樂尚街

The Hotel Moskva’s five-star makeover

Alexey Shchusev was one of the most distinguished architects of the Soviet era, a designer of projects from the Russian pavilion at the Venice Biennale to Lenin’s mausoleum on Red Square. His design for the Hotel Moskva, however, was less successful. Legend has it that Stalin was shown alternative façades and unwittingly approved both. No one had the courage to press the question, so they built the two adjacent to one another. Attending the First All-Union Congress of Soviet Architects in 1937, Frank Lloyd Wright (whose wife had grown up in Moscow) reportedly condemned it as the ugliest building he had ever seen.

It was a view shared by Yury Luzhkov, the Yeltsin-appointed former mayor of Moscow, who had it demolished in 2004. But this in turn provoked an outcry. Muscovites held a deep affection for the two-faced behemoth, an image of which has graced bottles of Stolichnaya vodka since 1948. The only solution was to reconstruct it exactly as it had looked, right down to the gigantic Cyrillic letters that run along its roof, spelling its original name. You can understand then that Four Seasons, the Canadian hotel management company that oversaw the rebuild and now operates the hotel (and whose name appears in rather smaller Roman type above the colonnaded portico), has had a tough time. It should have opened in 2008. Instead it was unveiled on October 30 this year.

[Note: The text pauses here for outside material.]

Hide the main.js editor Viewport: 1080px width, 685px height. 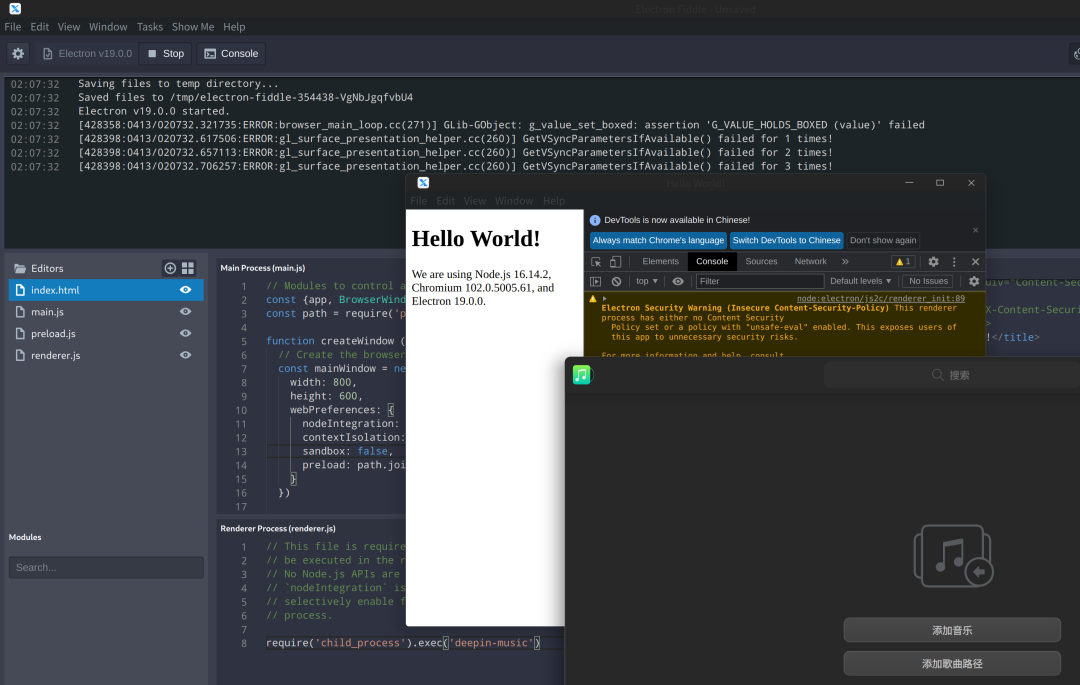(185, 312)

The designers of its new interiors, London-based Richmond International, have aimed to recreate the imposing neoclassical public areas of the original building, at least in spirit. But during the build the mysterious disappearance from a warehouse of many of the original chandeliers and clocks salvaged during the demolition means that everything has had to be made anew and at first glance it all looks a bit too shiny. Even so, British double agent Guy Burgess, who resided here after his defection in 1951, might still recognise the columns, pilasters, myriad chandeliers and preternaturally gleaming marble floor, which, like the sporting mosaics that surround the glass-roofed swimming pool, have all been carefully recreated.